• [What to produce]:
Retype, word for word, every line from the one holding "Click the Reset Fields button" through the one holding "The image size is (790, 469)." in the entries below, both included, and only those lines.

Stored records
-.-.-

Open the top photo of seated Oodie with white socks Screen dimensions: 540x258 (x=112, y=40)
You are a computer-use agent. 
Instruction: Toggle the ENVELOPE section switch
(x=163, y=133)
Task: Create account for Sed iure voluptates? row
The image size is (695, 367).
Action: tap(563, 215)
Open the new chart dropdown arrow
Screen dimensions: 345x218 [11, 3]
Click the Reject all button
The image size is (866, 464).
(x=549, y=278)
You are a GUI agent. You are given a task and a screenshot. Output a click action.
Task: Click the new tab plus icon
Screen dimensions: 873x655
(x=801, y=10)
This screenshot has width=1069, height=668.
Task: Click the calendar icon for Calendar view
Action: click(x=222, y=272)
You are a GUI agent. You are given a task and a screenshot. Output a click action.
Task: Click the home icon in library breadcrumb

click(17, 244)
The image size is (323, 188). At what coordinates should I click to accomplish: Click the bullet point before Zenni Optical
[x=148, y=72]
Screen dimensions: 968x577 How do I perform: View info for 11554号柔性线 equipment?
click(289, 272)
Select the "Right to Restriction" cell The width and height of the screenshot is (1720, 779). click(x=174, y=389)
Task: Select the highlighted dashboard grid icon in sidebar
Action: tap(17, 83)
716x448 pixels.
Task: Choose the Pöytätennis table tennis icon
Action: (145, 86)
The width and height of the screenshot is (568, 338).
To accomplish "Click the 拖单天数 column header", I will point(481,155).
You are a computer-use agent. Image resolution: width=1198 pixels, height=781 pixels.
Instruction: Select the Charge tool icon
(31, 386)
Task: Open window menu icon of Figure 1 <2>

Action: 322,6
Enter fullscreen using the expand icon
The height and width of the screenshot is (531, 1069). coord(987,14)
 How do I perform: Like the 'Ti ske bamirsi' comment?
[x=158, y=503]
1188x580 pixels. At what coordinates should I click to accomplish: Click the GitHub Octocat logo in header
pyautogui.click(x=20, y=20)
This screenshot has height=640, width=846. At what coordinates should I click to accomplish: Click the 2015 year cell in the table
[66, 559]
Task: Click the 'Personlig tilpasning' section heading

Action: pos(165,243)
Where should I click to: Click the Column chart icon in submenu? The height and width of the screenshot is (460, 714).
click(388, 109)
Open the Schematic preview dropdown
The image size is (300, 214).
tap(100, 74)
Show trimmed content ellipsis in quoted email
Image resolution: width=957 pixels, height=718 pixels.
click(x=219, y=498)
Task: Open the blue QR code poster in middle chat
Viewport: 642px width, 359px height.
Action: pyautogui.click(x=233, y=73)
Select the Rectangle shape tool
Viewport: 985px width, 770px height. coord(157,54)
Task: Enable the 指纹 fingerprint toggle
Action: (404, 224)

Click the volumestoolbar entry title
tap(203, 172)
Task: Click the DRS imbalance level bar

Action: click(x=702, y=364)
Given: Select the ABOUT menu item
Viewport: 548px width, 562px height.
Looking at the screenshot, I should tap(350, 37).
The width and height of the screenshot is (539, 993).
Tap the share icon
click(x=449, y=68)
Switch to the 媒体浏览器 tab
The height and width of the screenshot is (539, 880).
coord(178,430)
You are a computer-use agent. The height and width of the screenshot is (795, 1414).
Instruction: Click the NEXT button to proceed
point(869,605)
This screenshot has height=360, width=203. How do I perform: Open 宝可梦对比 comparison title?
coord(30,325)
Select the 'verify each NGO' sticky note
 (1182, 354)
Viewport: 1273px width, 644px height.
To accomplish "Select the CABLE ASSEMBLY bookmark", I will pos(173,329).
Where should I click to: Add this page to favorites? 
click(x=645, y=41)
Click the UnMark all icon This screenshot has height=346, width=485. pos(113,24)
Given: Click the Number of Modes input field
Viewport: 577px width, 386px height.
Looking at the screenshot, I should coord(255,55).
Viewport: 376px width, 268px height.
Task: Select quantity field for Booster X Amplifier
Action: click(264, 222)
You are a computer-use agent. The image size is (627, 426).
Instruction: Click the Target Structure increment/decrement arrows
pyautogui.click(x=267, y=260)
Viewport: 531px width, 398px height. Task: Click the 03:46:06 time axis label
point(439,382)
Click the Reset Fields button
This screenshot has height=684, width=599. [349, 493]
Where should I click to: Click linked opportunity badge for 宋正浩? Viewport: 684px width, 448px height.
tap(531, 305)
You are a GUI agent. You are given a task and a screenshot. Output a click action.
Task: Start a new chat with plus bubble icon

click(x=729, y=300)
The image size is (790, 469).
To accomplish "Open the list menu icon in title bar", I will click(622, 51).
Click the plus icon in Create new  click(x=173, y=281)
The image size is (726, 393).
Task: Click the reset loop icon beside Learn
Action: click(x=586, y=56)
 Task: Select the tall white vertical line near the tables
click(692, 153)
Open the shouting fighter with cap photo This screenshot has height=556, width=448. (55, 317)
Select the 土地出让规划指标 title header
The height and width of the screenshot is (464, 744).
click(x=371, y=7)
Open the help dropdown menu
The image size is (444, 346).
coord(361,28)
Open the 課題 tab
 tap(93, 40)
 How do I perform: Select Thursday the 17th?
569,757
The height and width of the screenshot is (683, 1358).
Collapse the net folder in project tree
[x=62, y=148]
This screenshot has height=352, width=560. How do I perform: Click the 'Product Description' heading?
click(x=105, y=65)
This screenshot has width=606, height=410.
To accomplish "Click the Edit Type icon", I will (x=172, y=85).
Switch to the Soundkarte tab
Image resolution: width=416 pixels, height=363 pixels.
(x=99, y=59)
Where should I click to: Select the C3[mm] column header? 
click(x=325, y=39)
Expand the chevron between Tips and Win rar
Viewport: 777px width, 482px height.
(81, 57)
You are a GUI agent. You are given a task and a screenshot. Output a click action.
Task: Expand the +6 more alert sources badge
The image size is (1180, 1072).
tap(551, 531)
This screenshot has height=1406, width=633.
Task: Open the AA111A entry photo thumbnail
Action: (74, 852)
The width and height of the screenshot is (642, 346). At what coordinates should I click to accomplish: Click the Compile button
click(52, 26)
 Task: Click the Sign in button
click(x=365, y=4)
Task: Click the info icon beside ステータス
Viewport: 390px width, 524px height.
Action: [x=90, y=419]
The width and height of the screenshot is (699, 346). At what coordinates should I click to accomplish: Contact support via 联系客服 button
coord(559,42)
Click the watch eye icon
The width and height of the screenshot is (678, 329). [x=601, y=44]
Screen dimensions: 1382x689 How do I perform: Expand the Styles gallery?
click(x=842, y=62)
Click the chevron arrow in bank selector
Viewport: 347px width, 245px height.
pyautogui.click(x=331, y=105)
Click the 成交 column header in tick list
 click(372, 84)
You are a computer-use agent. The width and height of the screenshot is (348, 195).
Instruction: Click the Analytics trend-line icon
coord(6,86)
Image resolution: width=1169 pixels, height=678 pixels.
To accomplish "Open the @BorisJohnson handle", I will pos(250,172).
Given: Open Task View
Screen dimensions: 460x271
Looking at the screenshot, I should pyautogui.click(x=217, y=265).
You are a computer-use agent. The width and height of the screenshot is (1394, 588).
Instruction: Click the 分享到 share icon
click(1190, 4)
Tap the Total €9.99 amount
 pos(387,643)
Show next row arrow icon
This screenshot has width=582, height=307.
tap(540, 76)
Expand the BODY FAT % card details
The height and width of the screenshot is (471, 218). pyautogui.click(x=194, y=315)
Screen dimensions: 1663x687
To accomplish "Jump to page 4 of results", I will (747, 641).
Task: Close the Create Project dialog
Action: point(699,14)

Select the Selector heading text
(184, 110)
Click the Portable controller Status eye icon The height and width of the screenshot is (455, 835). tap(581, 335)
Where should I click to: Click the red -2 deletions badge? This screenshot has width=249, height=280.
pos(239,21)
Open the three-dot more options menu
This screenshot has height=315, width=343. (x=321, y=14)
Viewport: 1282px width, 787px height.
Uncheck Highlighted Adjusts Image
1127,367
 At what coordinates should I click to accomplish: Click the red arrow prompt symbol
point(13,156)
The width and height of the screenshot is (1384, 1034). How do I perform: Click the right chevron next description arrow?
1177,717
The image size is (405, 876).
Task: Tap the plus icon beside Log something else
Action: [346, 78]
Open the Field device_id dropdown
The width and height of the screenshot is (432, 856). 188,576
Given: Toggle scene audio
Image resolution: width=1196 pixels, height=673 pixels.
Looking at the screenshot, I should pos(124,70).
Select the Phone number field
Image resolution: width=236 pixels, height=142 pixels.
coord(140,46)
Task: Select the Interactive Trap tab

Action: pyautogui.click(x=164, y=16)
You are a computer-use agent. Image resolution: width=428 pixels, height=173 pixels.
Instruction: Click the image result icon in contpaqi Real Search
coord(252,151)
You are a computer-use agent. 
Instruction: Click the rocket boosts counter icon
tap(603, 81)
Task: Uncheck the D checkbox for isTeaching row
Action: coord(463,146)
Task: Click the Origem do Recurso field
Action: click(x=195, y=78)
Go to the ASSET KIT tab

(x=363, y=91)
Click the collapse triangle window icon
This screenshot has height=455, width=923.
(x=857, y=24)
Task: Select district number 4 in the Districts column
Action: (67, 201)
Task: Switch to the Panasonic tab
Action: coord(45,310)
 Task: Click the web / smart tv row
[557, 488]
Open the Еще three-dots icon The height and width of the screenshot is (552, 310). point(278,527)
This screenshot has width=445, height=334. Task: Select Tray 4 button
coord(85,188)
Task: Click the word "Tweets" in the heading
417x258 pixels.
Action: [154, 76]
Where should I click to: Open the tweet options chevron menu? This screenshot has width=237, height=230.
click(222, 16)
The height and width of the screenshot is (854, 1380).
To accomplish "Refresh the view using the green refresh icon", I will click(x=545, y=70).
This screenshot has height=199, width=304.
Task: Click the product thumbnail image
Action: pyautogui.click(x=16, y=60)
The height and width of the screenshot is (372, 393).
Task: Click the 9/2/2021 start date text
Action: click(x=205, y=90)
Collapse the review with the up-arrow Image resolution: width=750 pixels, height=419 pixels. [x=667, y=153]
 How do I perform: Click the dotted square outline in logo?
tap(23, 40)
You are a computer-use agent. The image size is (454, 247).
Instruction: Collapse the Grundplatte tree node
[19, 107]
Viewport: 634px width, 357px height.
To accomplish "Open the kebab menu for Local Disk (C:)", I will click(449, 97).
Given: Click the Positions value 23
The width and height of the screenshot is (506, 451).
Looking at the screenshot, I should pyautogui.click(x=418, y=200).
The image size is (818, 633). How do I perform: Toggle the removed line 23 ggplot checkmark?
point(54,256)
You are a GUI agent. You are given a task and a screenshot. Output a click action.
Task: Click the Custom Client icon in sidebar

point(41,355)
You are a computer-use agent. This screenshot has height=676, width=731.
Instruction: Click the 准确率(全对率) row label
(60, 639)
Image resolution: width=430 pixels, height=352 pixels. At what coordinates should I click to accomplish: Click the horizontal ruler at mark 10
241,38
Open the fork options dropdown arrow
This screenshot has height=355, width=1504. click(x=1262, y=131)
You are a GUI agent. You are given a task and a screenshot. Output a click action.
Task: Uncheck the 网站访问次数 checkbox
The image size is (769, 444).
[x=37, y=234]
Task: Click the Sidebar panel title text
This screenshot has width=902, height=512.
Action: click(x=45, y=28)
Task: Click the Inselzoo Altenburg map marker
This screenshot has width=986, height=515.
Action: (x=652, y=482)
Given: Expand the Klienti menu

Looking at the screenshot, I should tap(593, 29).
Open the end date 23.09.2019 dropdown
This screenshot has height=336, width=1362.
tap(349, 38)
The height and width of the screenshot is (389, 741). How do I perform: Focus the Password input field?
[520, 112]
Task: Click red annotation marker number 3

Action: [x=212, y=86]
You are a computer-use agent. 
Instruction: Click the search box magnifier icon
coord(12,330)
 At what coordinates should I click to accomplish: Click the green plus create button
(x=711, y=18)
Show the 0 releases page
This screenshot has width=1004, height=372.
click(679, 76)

-.-.-

• [Task output]:
Click the Reset Fields button
This screenshot has height=684, width=599. [349, 493]
Where should I click to: Click linked opportunity badge for 宋正浩? Viewport: 684px width, 448px height.
tap(531, 305)
You are a GUI agent. You are given a task and a screenshot. Output a click action.
Task: Start a new chat with plus bubble icon

click(x=729, y=300)
The image size is (790, 469).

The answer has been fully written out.